Following his surgery, Taylor sits outside in the summer air more often with small crystal windchimes softly adding to the songs he plays on the ukulele, some of which he wrote.
“Well, I might be old, but I ain’t dead,” sang Taylor, strumming his instrument. “Get your biscuits in the oven and your buns in bed. Well, too old to cut the mustard that’ll never be said. Get your biscuits in the oven and your buns in bed. Well, I’m 93 years old, my life hanging by a thread. Get your biscuits in the oven and your buns in bed. But if there ever comes a time when I ain’t here, get your biscuits in the oven and your buns in bed.”
He knocks twice on the wooden ukulele after the last strum.
Building a dinosaur
For nearly five years, Ernie Taylor, who lives off Ind. 32, collected parts to build a dinosaur that would tower above the other art pieces on his property.

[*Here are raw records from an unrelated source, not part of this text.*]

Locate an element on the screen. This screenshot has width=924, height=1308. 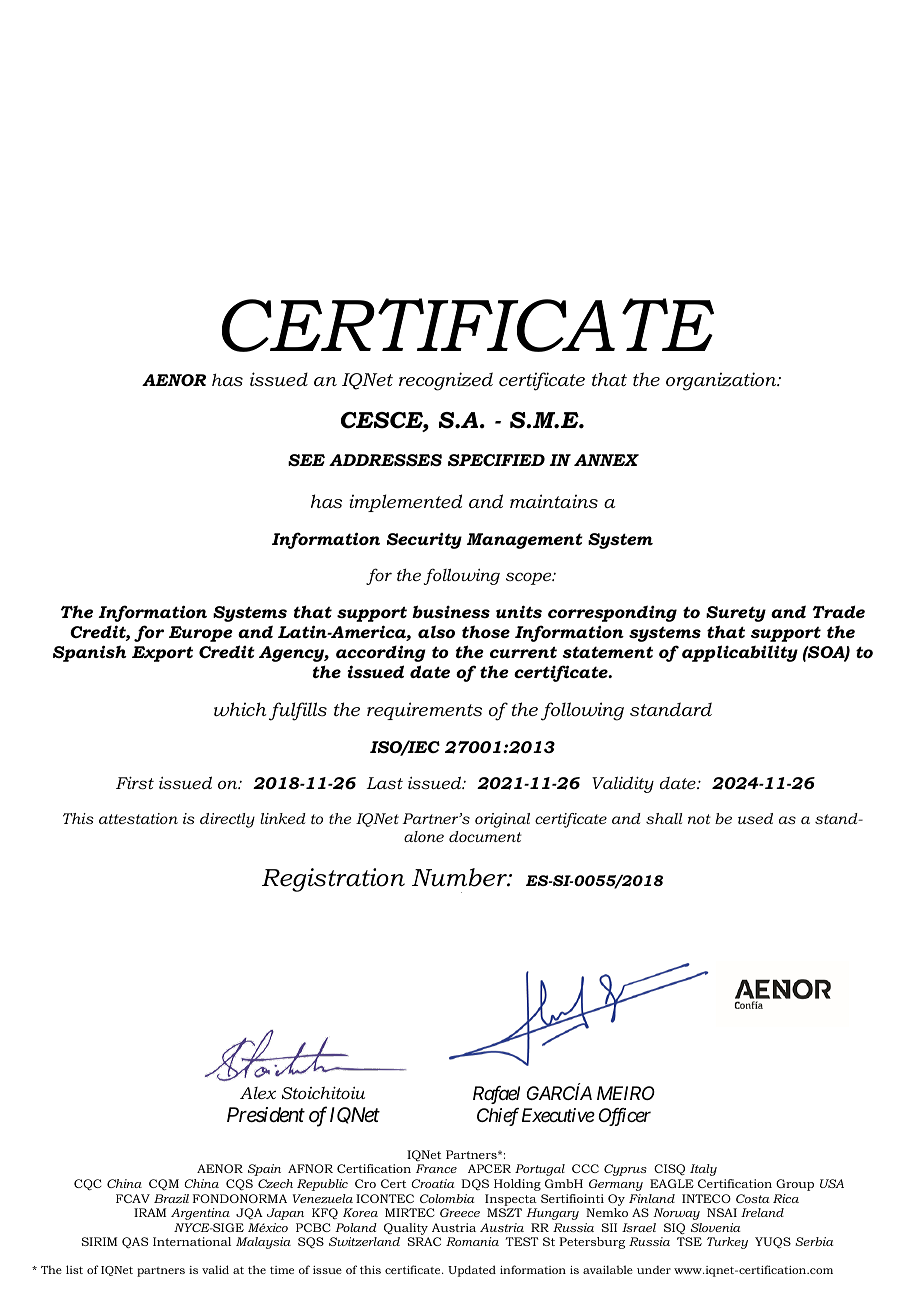
used is located at coordinates (755, 818).
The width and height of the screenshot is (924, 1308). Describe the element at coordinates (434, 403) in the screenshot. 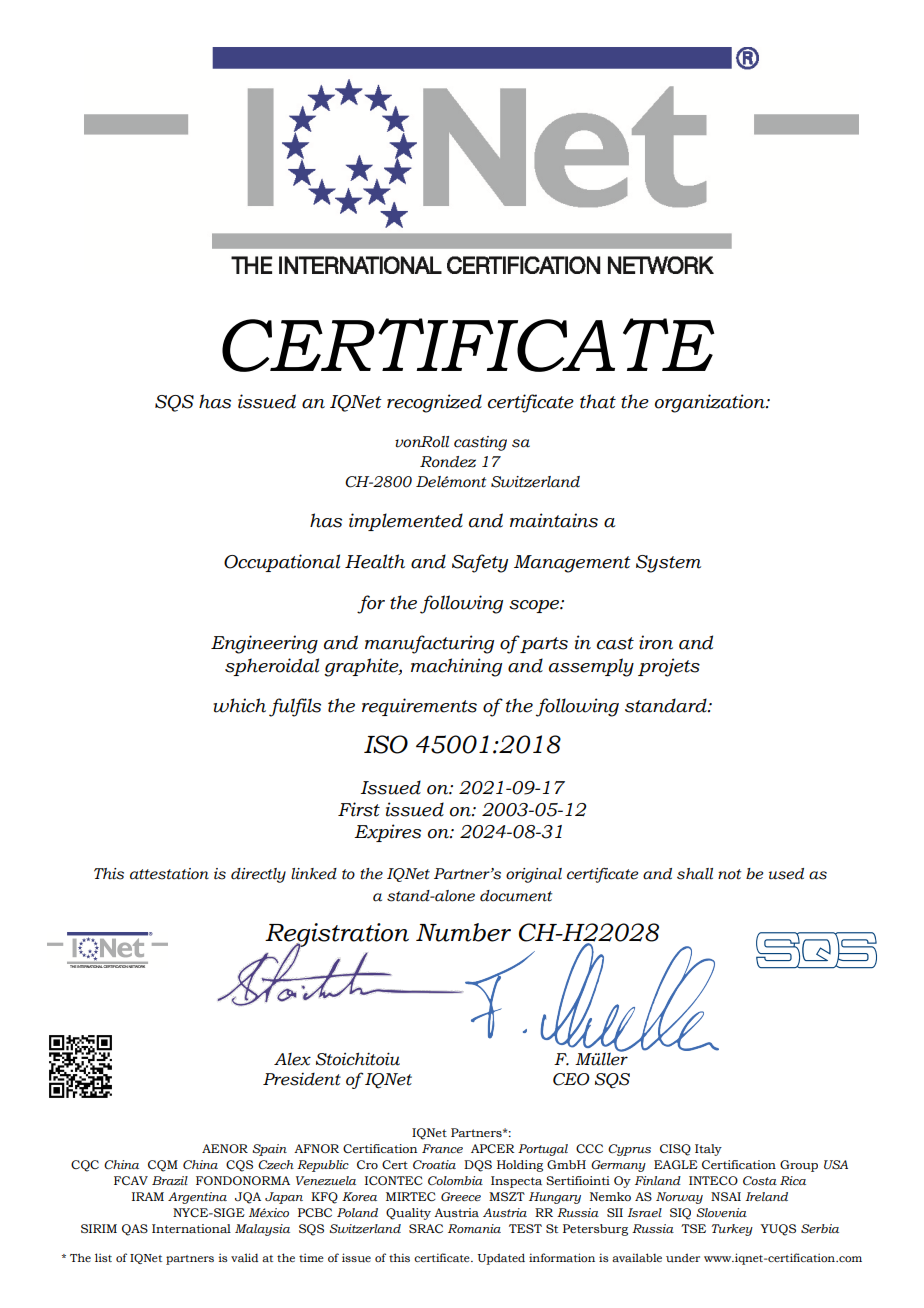

I see `recognized` at that location.
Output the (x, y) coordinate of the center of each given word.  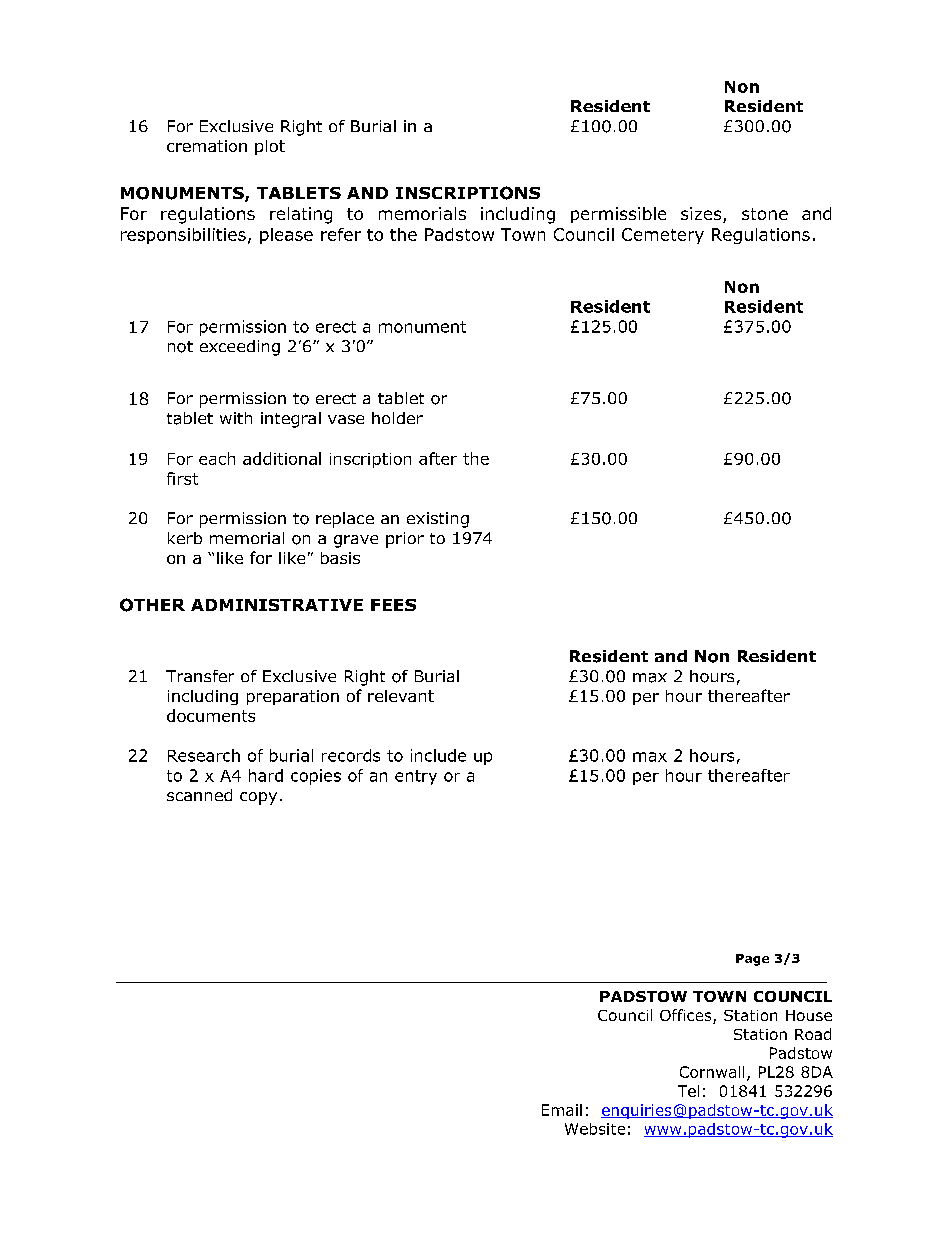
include (438, 755)
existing (438, 520)
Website (595, 1129)
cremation (207, 146)
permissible (618, 215)
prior (405, 540)
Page (752, 960)
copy (258, 798)
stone (765, 214)
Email (562, 1110)
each (217, 458)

“I finally decided I had enough to do it,” Taylor said. “Once you get it in your mind, it’s easy enough, but finding the parts to make it out of is the hard part. Most people, when they want to build something, they design it and go out and buy what they need. I do it in reverse. I look in the junk pile and see what I got and make something out of that.”
He estimates the dinosaurs in his field are each worth thousands of cheeseburgers.
“I think Ernie is satisfied just being Ernie,” said Chuck Gowen, a friend who lives in Carmel. “He refuses to quit in life. He thinks he has to be out there every day, doing something that’s productive. He don’t give up. He’s not giving up and sitting on the sidelines and letting life pass you by.”